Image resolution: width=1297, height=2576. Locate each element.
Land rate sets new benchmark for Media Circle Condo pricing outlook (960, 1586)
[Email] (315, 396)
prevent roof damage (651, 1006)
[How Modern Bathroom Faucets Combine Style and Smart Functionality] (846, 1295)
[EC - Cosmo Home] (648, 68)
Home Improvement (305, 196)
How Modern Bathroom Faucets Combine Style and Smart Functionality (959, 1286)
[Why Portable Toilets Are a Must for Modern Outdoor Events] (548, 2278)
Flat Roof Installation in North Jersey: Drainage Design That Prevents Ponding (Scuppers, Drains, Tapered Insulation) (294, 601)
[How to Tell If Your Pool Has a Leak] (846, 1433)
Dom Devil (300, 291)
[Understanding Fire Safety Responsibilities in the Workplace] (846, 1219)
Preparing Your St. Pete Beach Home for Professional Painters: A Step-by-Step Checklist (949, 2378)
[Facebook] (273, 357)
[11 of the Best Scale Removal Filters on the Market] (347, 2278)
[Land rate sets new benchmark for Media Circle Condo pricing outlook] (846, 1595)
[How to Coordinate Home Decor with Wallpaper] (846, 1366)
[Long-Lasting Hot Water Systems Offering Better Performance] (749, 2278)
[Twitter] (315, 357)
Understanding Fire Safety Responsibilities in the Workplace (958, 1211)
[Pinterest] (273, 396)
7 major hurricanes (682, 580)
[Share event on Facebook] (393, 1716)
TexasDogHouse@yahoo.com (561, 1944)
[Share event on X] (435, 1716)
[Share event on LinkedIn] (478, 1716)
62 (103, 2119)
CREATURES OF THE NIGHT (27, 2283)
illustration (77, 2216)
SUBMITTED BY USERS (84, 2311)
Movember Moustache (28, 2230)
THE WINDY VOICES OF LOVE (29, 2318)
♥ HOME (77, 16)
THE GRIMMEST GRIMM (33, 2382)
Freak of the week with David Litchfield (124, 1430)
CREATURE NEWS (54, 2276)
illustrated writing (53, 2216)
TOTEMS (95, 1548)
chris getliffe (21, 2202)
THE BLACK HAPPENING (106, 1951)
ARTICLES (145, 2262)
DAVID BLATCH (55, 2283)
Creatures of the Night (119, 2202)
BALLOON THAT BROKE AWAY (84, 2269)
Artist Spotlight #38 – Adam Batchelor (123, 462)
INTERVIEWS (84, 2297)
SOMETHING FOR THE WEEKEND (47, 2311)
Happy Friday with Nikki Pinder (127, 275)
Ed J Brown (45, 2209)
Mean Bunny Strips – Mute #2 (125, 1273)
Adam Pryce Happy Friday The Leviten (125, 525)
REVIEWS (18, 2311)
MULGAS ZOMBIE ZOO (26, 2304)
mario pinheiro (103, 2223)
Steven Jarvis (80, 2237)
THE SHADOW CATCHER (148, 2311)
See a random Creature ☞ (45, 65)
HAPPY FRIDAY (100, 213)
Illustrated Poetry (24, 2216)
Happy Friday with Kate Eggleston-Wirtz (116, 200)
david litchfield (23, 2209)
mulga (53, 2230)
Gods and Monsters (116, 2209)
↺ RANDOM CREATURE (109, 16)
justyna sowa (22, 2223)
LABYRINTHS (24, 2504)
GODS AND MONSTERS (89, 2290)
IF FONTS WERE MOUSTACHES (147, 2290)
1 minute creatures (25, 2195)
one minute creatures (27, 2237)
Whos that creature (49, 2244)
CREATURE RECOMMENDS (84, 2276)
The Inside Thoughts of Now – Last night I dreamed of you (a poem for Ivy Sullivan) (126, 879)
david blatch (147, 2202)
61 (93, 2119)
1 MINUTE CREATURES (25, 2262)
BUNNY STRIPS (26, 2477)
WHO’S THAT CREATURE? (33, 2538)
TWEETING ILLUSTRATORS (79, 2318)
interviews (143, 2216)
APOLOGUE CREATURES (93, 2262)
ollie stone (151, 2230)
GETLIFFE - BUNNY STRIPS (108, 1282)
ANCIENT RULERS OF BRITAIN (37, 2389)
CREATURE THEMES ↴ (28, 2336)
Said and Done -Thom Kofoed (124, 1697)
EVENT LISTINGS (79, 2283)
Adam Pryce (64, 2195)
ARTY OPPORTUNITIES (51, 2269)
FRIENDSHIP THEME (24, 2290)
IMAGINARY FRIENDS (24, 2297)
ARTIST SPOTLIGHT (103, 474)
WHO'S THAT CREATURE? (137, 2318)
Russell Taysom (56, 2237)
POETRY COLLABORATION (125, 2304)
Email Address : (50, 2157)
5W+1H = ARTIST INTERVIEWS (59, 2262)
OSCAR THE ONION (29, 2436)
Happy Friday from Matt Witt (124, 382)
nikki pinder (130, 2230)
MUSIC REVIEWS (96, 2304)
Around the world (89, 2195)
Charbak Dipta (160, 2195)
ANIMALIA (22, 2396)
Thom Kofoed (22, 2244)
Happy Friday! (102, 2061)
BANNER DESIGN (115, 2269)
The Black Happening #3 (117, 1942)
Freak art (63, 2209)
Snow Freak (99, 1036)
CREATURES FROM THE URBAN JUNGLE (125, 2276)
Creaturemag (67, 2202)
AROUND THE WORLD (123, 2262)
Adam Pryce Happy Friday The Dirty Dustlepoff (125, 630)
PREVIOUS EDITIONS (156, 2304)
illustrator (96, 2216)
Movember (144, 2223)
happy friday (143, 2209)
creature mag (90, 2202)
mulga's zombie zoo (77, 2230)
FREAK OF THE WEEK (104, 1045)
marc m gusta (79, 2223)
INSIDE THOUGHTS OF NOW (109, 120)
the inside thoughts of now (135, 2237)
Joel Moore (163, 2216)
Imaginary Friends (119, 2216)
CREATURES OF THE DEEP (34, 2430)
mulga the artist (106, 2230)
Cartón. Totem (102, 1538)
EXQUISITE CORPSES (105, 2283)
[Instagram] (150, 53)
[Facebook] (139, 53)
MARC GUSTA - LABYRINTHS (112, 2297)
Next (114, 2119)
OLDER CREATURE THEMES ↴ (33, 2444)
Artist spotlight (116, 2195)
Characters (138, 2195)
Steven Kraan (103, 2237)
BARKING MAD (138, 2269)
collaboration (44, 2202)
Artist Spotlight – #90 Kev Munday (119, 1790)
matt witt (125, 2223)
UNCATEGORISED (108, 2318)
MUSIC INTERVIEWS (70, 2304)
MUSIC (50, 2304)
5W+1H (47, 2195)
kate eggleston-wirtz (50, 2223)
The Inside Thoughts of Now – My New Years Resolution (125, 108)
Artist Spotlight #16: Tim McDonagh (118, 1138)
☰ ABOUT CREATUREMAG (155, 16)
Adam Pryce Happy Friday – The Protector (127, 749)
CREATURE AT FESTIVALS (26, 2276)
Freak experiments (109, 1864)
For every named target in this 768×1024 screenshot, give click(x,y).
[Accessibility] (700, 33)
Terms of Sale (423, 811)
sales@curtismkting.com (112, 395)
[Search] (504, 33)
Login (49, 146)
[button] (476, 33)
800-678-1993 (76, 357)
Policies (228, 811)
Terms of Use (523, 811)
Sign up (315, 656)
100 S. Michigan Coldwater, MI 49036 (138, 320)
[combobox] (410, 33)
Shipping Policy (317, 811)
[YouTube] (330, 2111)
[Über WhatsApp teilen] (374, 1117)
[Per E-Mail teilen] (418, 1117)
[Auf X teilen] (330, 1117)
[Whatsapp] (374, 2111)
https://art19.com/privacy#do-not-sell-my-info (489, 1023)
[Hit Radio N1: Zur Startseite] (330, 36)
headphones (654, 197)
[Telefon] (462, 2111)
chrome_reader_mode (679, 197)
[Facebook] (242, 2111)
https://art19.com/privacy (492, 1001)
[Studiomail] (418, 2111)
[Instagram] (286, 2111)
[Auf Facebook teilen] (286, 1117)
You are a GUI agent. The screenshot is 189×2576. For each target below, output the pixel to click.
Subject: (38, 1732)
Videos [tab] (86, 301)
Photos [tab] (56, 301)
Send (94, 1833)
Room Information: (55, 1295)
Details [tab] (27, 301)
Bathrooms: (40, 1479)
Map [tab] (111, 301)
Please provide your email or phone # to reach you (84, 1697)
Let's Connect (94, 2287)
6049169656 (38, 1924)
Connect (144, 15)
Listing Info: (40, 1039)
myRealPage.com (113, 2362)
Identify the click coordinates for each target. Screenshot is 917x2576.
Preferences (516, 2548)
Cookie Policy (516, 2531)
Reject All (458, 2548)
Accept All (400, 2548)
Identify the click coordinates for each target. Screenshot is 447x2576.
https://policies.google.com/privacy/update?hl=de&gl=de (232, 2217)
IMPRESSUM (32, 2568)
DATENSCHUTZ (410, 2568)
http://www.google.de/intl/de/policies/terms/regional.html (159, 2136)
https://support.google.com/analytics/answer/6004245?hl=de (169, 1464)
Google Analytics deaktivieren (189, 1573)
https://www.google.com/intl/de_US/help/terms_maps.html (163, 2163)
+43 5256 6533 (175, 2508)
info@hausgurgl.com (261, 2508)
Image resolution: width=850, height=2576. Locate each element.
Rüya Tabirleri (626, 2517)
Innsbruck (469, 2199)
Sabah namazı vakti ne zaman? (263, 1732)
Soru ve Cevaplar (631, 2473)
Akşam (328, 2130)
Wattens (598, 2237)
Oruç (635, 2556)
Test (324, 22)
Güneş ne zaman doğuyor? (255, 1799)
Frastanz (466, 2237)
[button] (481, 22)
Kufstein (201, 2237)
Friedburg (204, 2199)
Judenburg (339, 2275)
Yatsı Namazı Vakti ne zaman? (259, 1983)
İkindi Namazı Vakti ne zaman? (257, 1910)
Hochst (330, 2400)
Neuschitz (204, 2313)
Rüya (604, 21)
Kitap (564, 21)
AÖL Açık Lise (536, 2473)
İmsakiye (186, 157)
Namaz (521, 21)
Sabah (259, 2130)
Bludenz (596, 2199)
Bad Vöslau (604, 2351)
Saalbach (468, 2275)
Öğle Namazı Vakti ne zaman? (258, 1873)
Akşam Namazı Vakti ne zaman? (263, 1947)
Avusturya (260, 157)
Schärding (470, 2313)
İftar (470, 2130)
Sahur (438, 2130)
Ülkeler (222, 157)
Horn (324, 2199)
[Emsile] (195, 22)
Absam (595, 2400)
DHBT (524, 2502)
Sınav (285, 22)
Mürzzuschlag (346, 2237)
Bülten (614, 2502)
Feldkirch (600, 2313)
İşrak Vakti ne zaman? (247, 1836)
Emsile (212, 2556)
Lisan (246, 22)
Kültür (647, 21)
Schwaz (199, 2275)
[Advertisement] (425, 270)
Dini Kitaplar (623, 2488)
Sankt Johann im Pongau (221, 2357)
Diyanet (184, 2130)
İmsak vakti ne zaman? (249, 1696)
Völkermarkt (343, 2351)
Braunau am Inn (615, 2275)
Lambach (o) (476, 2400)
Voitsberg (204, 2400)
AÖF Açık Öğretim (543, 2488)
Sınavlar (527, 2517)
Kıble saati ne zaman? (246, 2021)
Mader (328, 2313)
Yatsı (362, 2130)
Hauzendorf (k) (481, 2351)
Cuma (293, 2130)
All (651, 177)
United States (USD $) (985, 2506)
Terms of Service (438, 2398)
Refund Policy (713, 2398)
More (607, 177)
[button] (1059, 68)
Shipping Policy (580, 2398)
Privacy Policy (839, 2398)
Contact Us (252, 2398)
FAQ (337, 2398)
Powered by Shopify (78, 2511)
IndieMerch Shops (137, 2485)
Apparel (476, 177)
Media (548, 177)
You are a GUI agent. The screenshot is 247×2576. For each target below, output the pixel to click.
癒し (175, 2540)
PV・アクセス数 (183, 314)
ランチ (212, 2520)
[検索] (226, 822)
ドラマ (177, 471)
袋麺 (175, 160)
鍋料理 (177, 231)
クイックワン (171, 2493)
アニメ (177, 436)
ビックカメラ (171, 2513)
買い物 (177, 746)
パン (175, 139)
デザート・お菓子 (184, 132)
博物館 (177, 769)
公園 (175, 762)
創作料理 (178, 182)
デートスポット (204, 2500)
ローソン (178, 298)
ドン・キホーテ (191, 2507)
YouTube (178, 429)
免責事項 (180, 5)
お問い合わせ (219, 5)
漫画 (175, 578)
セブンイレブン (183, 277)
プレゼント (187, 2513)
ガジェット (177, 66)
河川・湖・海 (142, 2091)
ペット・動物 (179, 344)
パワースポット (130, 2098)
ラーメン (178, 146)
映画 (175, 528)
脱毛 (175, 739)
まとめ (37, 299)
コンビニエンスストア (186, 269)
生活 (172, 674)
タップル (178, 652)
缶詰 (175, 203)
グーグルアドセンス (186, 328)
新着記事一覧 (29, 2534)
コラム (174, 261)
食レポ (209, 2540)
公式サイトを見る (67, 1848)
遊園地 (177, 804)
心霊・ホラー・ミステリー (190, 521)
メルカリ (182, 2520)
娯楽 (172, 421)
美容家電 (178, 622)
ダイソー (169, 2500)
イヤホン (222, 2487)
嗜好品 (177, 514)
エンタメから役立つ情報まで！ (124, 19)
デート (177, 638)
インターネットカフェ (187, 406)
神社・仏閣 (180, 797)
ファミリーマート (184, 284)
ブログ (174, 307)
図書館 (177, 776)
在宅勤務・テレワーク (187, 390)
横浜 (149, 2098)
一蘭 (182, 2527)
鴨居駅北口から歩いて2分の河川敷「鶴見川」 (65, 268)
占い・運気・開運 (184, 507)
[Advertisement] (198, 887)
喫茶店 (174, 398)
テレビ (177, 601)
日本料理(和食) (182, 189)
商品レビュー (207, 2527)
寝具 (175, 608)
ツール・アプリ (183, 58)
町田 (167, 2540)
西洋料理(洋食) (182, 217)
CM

- _Your goal_:
The expected output is the run of lines from the one holding "[検索] (226, 822)" to the last line of the entries above, each reproduced character for character.

- _Written answer_:
[検索] (226, 822)
ドラマ (177, 471)
袋麺 (175, 160)
鍋料理 (177, 231)
クイックワン (171, 2493)
アニメ (177, 436)
ビックカメラ (171, 2513)
買い物 (177, 746)
パン (175, 139)
デザート・お菓子 (184, 132)
博物館 (177, 769)
公園 (175, 762)
創作料理 (178, 182)
デートスポット (204, 2500)
ローソン (178, 298)
ドン・キホーテ (191, 2507)
YouTube (178, 429)
免責事項 (180, 5)
お問い合わせ (219, 5)
漫画 (175, 578)
セブンイレブン (183, 277)
プレゼント (187, 2513)
ガジェット (177, 66)
河川・湖・海 (142, 2091)
ペット・動物 (179, 344)
パワースポット (130, 2098)
ラーメン (178, 146)
映画 (175, 528)
脱毛 (175, 739)
まとめ (37, 299)
コンビニエンスストア (186, 269)
生活 (172, 674)
タップル (178, 652)
缶詰 (175, 203)
グーグルアドセンス (186, 328)
新着記事一覧 (29, 2534)
コラム (174, 261)
食レポ (209, 2540)
公式サイトを見る (67, 1848)
遊園地 (177, 804)
心霊・ホラー・ミステリー (190, 521)
メルカリ (182, 2520)
娯楽 (172, 421)
美容家電 (178, 622)
ダイソー (169, 2500)
イヤホン (222, 2487)
嗜好品 (177, 514)
エンタメから役立つ情報まで！ (124, 19)
デート (177, 638)
インターネットカフェ (187, 406)
神社・仏閣 (180, 797)
ファミリーマート (184, 284)
ブログ (174, 307)
図書館 (177, 776)
在宅勤務・テレワーク (187, 390)
横浜 (149, 2098)
一蘭 (182, 2527)
鴨居駅北口から歩いて2分の河川敷「鶴見川」 (65, 268)
占い・運気・開運 (184, 507)
[Advertisement] (198, 887)
喫茶店 (174, 398)
テレビ (177, 601)
日本料理(和食) (182, 189)
商品レビュー (207, 2527)
寝具 (175, 608)
ツール・アプリ (183, 58)
町田 (167, 2540)
西洋料理(洋食) (182, 217)
CM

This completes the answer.